Actually I moved it to Moscow. It is very true what you are saying [about traveling] …two weeks ago I went to Tashkent, then I went to Samarkand, to visit one of the most fantastic, fantastic, places in the world. I’m on the board of World Monuments Fund and I’m on the board of Versailles, so I have to do a lot with the restoration of buildings. Thanks to that I’m able to be a lot on the inside, working with the local government. So I went there to see the restoration of the old ceramic tile that you see in all the mosques. I mean you have all these sort of turquoise cupolas, the domes … so extraordinary, so extraordinary. Even though you see the ceramic ‘world’, the catalogs for bathrooms, for this, for that, whatever, this is so difficult to do because it is done in such a primitive way that no one would ever even invest in a factory like this …and then I had to go to Istanbul for another thing and then, Moscow. Last weekend I went to Qatar …
What was that like?
That again is something amazing. Most fantastic airport. [Qatar] is a construction site. Every block has at least two cranes. Instead of going through that period where the Russians discovered life, and then [for them] the best of life was like the bad part of Las Vegas … in Qatar, I mean they woke up in the early 90s, and there you see the hand of the ruler, some sort of government, some sort of discipline. Instead of doing this kind of cheap approach to the Western world, they are building the most incredible towers in the world. I mean you have every single architect working there.
|People like to a laugh at the Russians and the Arab nations for being tacky.
No, no. Probably the type of people who say that, if they’re not tacky themselves, just check their grandparents … probably they were awful. I mean that’s life. You have to start somewhere. I mean the Russians [get] compared to the old American tycoons, the robber barons … and it’s not a true comparison. Because in America you start scratching and you find dirt and dirt and dirt and nothing. In Russian you start scratching and you find ormolu and malachite. It was an empire. It has history. The tacky people are not the Russians, the tacky people are the Italians, and the Yugoslavians, and the Spaniards and the French and the Germans who went there selling the cheap stuff and trying to convince them that gilding …it is done with a can.

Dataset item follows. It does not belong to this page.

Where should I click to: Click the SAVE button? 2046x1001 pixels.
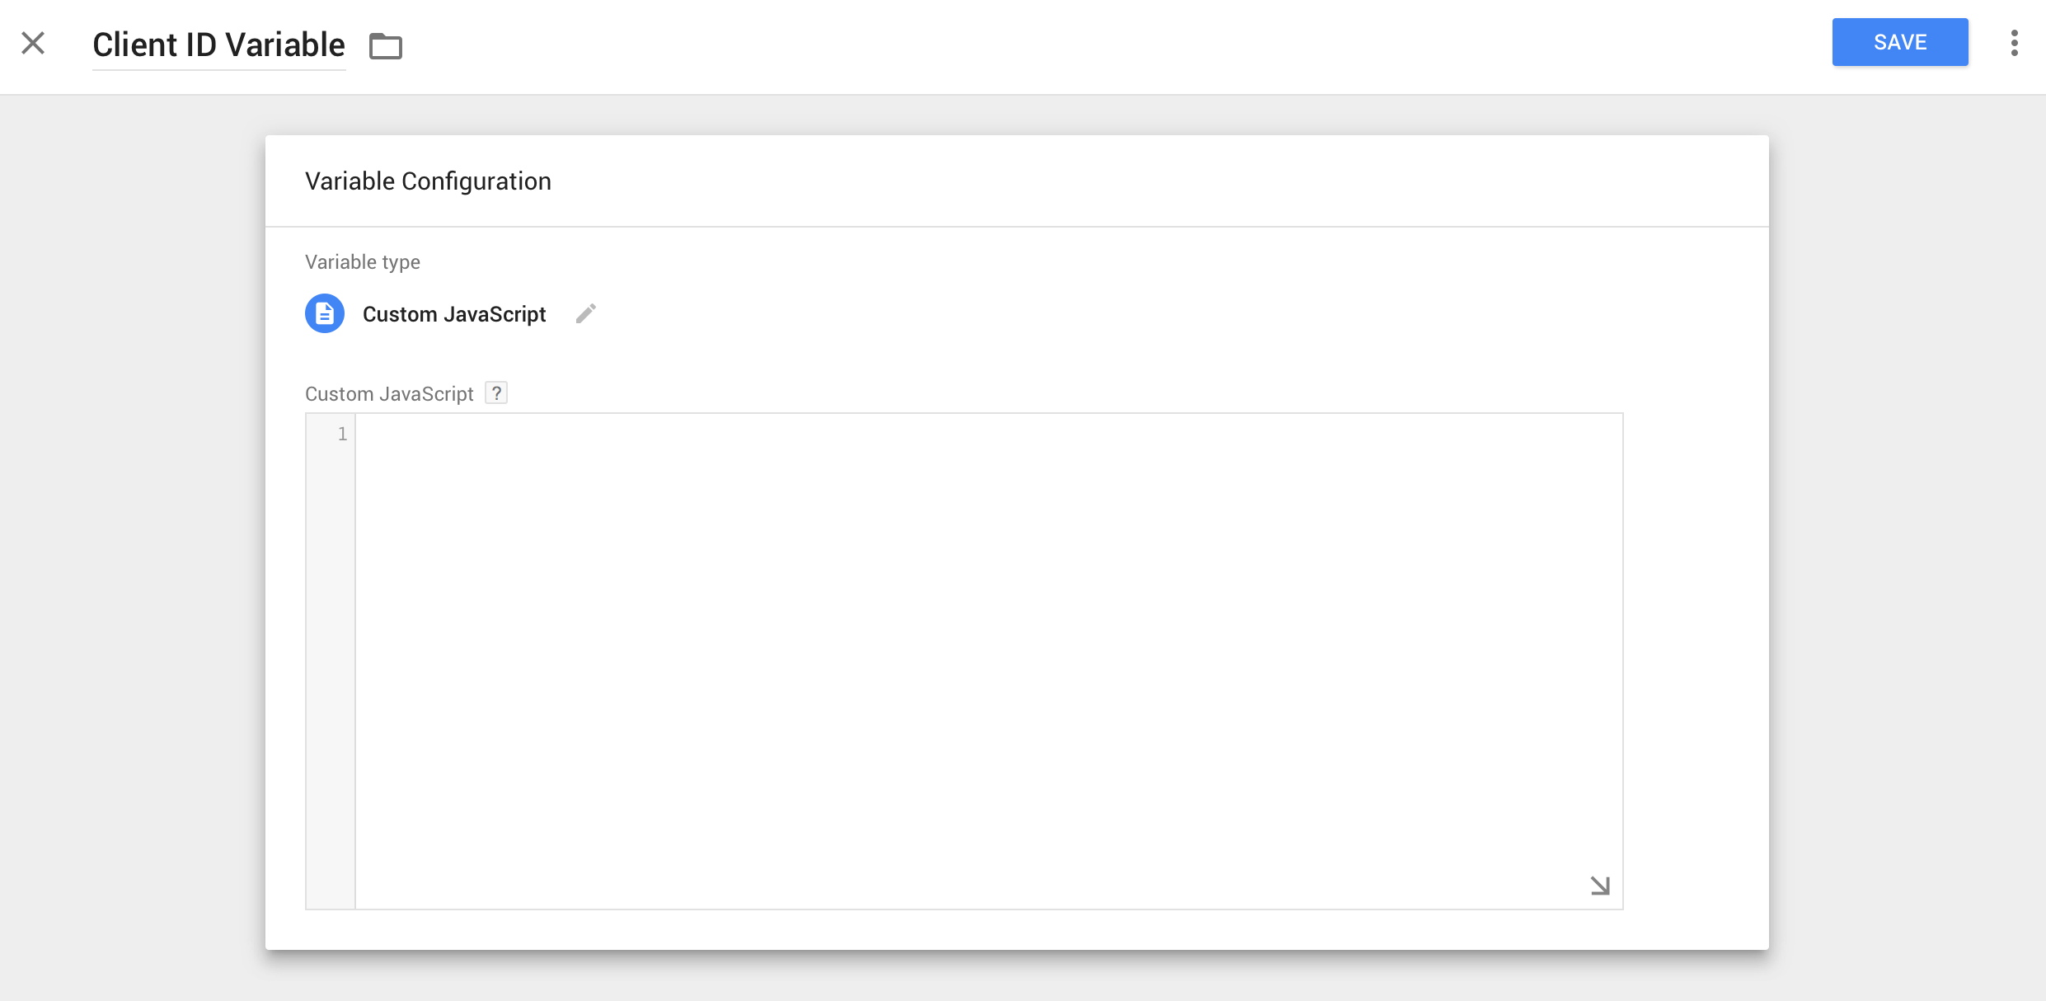(x=1899, y=42)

But don’t you think there is a place for the vulgar and the tacky? I mean Las Vegas has its own iconography.
Even Las Vegas is evolving. Las Vegas will become one of the most extraordinary places in the world because it has so much money. And they’re hiring now… all these architects … Norman Foster … you know.
|But I find that a shame. I don’t want good taste to invade Las Vegas.
I know, I know. Because then it’s going to be what? A Monte Carlo in the desert? But the tendency, human nature, is to upgrade.
What’s your point of departure when you decide you want to learn about a culture?
I don’t want to sound a little pompous but in all my years I’ve been very … kind of … living along with all kinds of cultural events and history. The first time I went to Moscow I was 19 years old. I was studying architecture in Paris and I used to have a deux-chevaux, you know one of those Citroen 2CV [cars], and only when you’re 19 you can think on terms of high end philosophical architectural problems and I decided that the Matisse dancers, they had a rhythm that was an architectural rhythm. I took my 2CV and I went to what was then Leningrad …what I’m trying to say is that my relations with some countries … it’s not recent.
|Did you ever have to get out and push the 2CV?
Not me …but many others on the road! [laughs]
[laughs] Yeah! Yeah! I’ve been all over the world with Pilar [his wife] sitting on the back. All over. We stop in all these diners and I have a blast … I have another one in Paris … that and racing cars. I have them in Europe. I’ve been stuck with Aston Martins.
Are you a thrill seeker?
Yes I am. I like heli-skiing. I still race, skiing.
Do you find that after years of being in many, many countries that you synthesize all that you’ve learned?
Again, the most knowledgeable people, you get to the point where they are all sort of the same club. So, basically it is up there where the boundaries are weaker. It’s not with the people, it is with the higher level in a society [the elites], that boundaries weaken. If you go back to history you think that that was always the case because the highest you could go was to go to the monarch, and most of the monarchs were intermarried with other families and they came from other cultures.
|So you’re saying that national distinctions fall away, or are porous, at certain levels in society.
Exactly, I mean the boundaries are non-existent. Evidently we’re talking Europe, but if you’re talking Europe and the Middle East, of course there are cultural differences but you sort of start getting vague because … I mean French furniture for example, I mean the best French furniture becomes something that allows the use of chinoserie. How can you explain a masterpiece with the most incredible bronze d’oré and marquetry with a Chinese panel? It was done. Why? Because it was two riches that were at one point connected.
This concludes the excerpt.